Consider this scenario: when a customer logs in to the U+Bank website, a personalized banner promoting a credit card offer should be displayed. Behind the website, the Customer Decision Hub uses an adaptive model to optimize the click-through rate for each banner.
Let’s see what happens inside the Customer Decision Hub in this scenario.
When a customer logs in to the U+Bank website, a decision on which banner to show them is requested from the Customer Decision Hub. This triggers what we call a ‘Make Decision’ process. The Make Decision process is implemented using a data pipeline called a data flow.
The first step in the data flow is to retrieve the input data required to make a decision. A subset of this input data is used as predictor values during the adaptive model learning process. Once the data is loaded, a decision strategy is executed to determine the credit card banner that should be shown to the customer on the web site. This strategy uses an adaptive model to predict the banner the customer is most likely to click on.
The Customer Decision Hub stores a transient snapshot of all predictor data as well as the new decision made for the customer and presents the banner on the website.
The ‘maximum response waiting time’ is the time period in which the system is waiting for a customer response. In a Web use case, the ‘maximum response waiting time’ in which a customer can click on the banner to generate a positive response is set to 30 minutes. However, when the objective is to detect responses to an outbound email, the ‘maximum response waiting time’ is usually set to a couple of days, because email is not a real-time channel.
So, let’s see what happens when a customer is interested in the offer and clicks on the banner within 30 minutes of its presentation. The ‘Capture Response’ data flow is triggered. It uses the snapshot containing the decision and the customer’s response as input.
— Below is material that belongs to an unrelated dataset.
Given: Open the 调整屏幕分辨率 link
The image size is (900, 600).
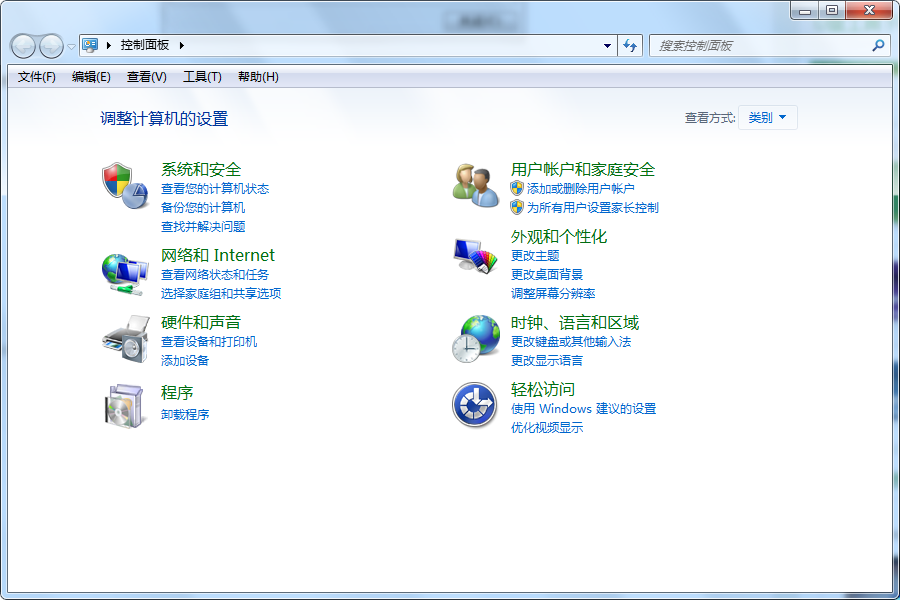Looking at the screenshot, I should (553, 294).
This data flow contains a response strategy that translates the customer behavior into a positive outcome. The decision-response pair is sent to the Adaptive Decision Manager and used for the adaptive model learning process. The updated adaptive model will reflect a slightly higher likelihood of click-through by customers with similar properties. Likewise, if the customer does not click on the banner within 30 minutes, the updated model will predict a slightly lower likelihood of click-through for a similar customer. This is how the Customer Decision Hub learns from every customer response.
You have reached the end of this video. What did it show you?
- How a ‘Make Decision’ data flow uses adaptive models to determine the credit card banner that is most likely to get a positive response.
- How the ‘maximum response waiting time’ determines the timeframe in which positive responses to an offer are recorded.
- How a ‘Capture Response’ data flow is used to match customer behavior with the initial decision.
- How the adaptive model learns from the customer interaction.